Control over life …how do you expect this residency to affect your control over your life?
Desirable for significant other …how desirable is this residency for your spouse or significant other?

Mixed together and arranged here roughly by the time interval they refer to, the twelve SWB and attribute questions include: three affective measures that refer to a typical day during the residency (in Table 1 these are labeled happiness, anxiety, and stress during residency); three evaluative/eudaimonic measures that refer more generally to the time during the residency (life satisfaction, social life, and worthwhile life during residency); one measure that refers implicitly to the time during the residency (desirability of location); one measure that refers implicitly to the time after the residency (future career prospects); one measure that simply refers to one's “life” (ladder); and three measures that come with no specification of period (residency prestige and status, control over life, and—for respondents in a relationship—desirable for significant other).

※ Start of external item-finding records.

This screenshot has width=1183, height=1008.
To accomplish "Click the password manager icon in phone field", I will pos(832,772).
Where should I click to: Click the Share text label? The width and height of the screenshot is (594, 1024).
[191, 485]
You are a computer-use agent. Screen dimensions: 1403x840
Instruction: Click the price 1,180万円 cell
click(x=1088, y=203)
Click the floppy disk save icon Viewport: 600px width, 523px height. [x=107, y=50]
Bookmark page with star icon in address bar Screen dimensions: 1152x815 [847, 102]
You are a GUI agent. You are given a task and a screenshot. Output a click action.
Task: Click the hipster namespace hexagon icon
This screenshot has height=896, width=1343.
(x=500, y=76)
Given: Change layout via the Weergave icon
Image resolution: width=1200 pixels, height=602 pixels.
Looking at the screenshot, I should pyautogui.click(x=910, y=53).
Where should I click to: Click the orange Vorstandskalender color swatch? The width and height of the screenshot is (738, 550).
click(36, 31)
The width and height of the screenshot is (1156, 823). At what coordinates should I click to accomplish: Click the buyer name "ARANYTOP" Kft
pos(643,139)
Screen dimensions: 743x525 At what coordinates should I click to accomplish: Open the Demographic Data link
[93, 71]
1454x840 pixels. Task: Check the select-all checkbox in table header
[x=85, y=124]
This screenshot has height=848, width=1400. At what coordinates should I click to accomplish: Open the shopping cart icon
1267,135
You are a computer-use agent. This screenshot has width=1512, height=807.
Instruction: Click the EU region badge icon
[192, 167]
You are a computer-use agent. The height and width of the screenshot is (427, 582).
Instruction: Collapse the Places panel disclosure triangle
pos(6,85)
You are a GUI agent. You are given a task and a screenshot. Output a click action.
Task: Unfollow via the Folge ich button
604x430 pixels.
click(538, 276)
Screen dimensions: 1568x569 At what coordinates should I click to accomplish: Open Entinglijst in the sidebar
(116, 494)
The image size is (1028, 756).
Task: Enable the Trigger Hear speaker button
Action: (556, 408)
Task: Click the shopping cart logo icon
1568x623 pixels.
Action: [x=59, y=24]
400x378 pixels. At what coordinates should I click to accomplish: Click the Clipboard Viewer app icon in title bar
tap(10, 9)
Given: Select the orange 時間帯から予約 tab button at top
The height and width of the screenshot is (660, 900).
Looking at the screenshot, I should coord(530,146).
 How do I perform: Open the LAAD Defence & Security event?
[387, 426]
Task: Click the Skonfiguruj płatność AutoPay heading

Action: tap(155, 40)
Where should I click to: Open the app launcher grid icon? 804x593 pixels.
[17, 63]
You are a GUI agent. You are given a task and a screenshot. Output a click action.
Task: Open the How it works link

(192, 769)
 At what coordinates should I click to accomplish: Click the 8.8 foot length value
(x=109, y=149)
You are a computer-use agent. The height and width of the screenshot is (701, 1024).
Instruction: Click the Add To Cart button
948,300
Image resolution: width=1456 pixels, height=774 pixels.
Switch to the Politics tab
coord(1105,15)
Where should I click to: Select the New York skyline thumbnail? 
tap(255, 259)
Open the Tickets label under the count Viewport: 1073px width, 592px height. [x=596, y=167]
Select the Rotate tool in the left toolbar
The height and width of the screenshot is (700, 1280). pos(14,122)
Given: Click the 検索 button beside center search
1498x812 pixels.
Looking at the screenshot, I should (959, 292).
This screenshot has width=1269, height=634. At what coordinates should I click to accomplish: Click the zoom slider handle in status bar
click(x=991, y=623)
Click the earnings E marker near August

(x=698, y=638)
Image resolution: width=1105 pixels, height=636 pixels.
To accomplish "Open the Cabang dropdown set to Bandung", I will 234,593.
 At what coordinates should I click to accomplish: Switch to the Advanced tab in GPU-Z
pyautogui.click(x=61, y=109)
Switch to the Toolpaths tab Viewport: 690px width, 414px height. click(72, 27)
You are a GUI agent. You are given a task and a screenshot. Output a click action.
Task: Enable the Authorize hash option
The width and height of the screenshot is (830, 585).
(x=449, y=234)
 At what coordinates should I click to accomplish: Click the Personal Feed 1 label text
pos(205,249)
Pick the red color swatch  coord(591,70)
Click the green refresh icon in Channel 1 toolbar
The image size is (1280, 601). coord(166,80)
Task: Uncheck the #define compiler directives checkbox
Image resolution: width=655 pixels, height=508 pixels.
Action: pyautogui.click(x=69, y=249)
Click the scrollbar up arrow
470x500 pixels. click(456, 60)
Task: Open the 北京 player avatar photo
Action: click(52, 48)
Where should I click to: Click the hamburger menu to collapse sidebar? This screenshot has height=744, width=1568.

Next, the top three residencies (rather than four, to keep the survey from becoming too long and repetitive) are cycled through again, in a new random order. For each residency we elicit anticipated happiness at different future time intervals (we provide more details when analyzing the resulting data, in section III.C below).

The survey concludes with a sequence of screens that include four questions regarding the relationship between a respondent's submitted NRMP ranking and her or his “true” preferences; a question regarding experiences with residency-program representatives' attempts at manipulating the match; and questions about gender, age, college GPA, MCAT score, and Medical Licensing Examination scores (for summary statistics, see Web Appendix Table A1). We explore these data in section III.B below. On the last screen, respondents are thanked for their participation and asked for permission to be contacted for the follow-up survey.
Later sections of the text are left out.